I have now added gokart. The github action was not working out of the box, because of some missing configuration parameters in the example. I opened a pull request for that.

Then, I also added nancy to scan packages and enabled Dependabot alerts.

It seems I cannot configure semgrep as a github action, and I am uncomfortable giving the website access to my github account.

I have now added gokart. The github action was not working out of the box, because of some missing configuration parameters in the example. I opened a pull request for that.

Great.

Then, I also added nancy to scan packages and enabled Dependabot alerts.

Great.

It seems I cannot configure semgrep as a github action, and I am uncomfortable giving the website access to my github account.

Yes, I wouldn't set up any version of semgrep that depended upon semgrep.dev (or untrusted images) except for maybe talking to their registry.

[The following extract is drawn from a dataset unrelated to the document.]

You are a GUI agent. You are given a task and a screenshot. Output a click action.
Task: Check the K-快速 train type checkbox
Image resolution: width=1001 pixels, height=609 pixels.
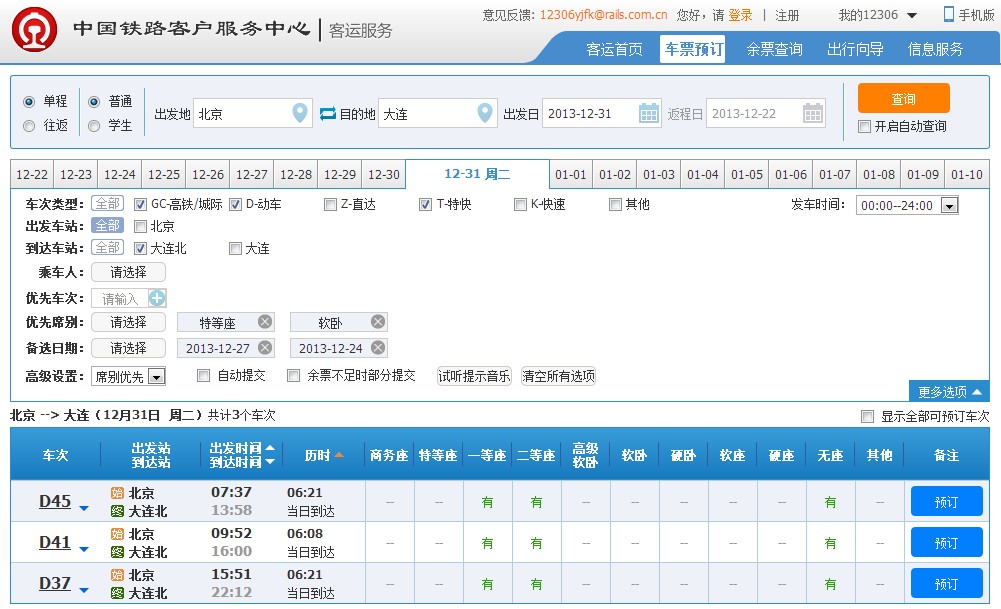point(520,205)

I think the worst case would be manually setting up a github action that uses a python image, installing semgrep via pip (or whatever) and then running the cli like: semgrep --config=p/golang --metrics=off. I believe this should just pull the golang policy from their registry and not report any pseudonymous feedback back to semgrep.dev. Anyhow, this is more a suggestion with both gosec and gokart running for SAST.

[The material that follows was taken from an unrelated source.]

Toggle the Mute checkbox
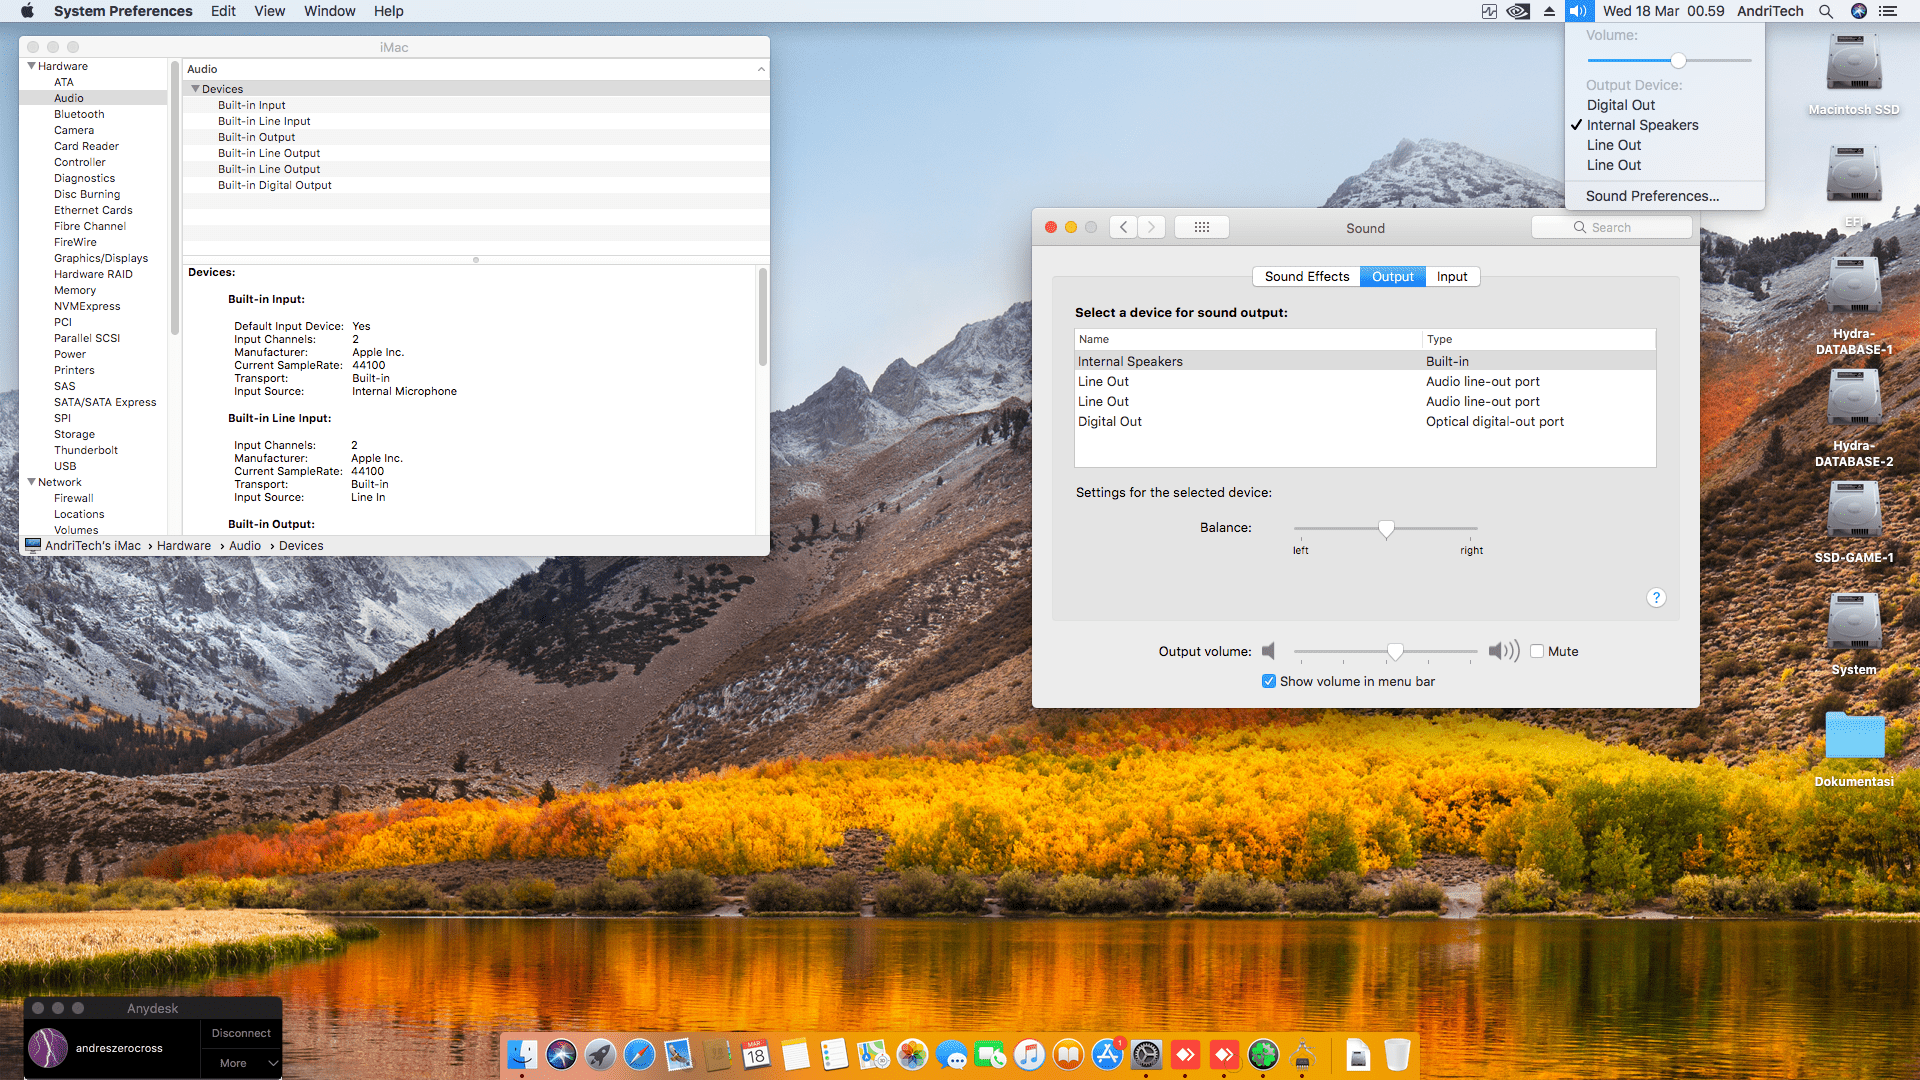The width and height of the screenshot is (1920, 1080). pos(1537,651)

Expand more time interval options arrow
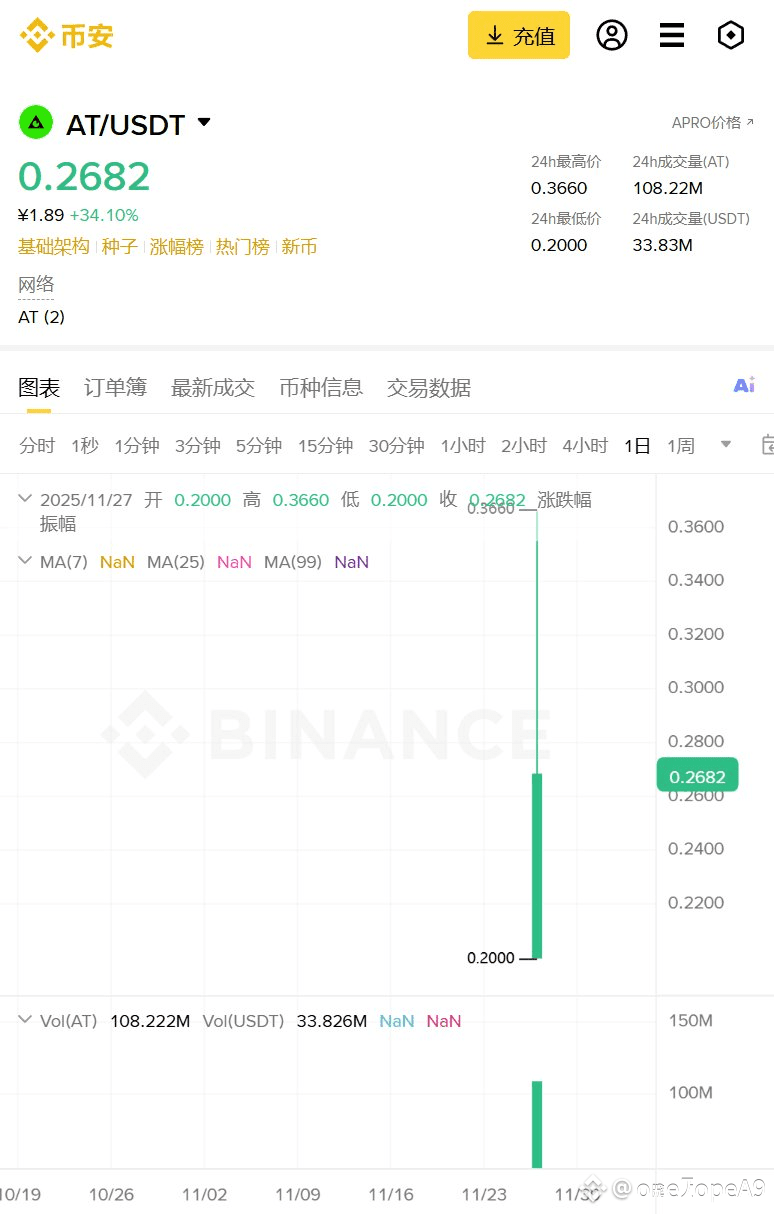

And if any of these tools become too noisy, they can likely be disabled or further tweaked, especially if there are noisy rules.

Thanks @sbassett . I didn't realize it was possible to run semgrep without posting the results to their service. They actually have a configuration available which can be used without that feature. I have now configured that.

Semgrep actually found an issue. The issue flagged is that we do start an http server without TLS (meaning http instead of https). It is easy to change this to the version with a certificate and key, but in the current setting traffic to https://recommender.wmcloud.org/recommender gets forwarded to an internal port on the server hosting the schematree, which is not reachable directly from the outside world.

So, my question is:

  1. should we solve this by also having this internal service use https ?
  2. and if so, where would i get a certificate/key for that?
  1. should we solve this by also having this internal service use https ?
  2. and if so, where would i get a certificate/key for that?

I believe it'd be a similar setup to wmcloud, i.e. a reverse proxy to the app, if this service-related doc is correct. This would be a good thing to confirm with SRE, likely within the context of a new service request.

@sbassett Is that something which should be checked now, during the security readiness review, or only later upon deployment?

I have added the TLS option to the implementation, but the fact that we still allow starting a http version remains flagged.

@sbassett Is that something which should be checked now, during the security readiness review, or only later upon deployment?

I have added the TLS option to the implementation, but the fact that we still allow starting a http version remains flagged.

I believe that in the context of a Wikimedia production service deploy, this rule would likely be a false positive result, but again, something to confirm with SRE. For a local dev environment, it also seems unnecessary. The only time it would be a true positive, in my opinion, would be if the service did not have any kind of reverse proxy for TLS termination, i.e. it was directly exposed to the internet.

We're going to resolve this for now as low risk since none of the new security tooling added to the Github repo has returned any medium+ risk actionable issues. One caveat would be noting (in the README or wherever) as a kinda-false-positive (and possibly suppressing) the TLS issue found by semgrep so as not to cause any future concern. Otherwise, consider this unblocked from an Application Security Reviews perspective.

The new Github security policy LGTM, +1.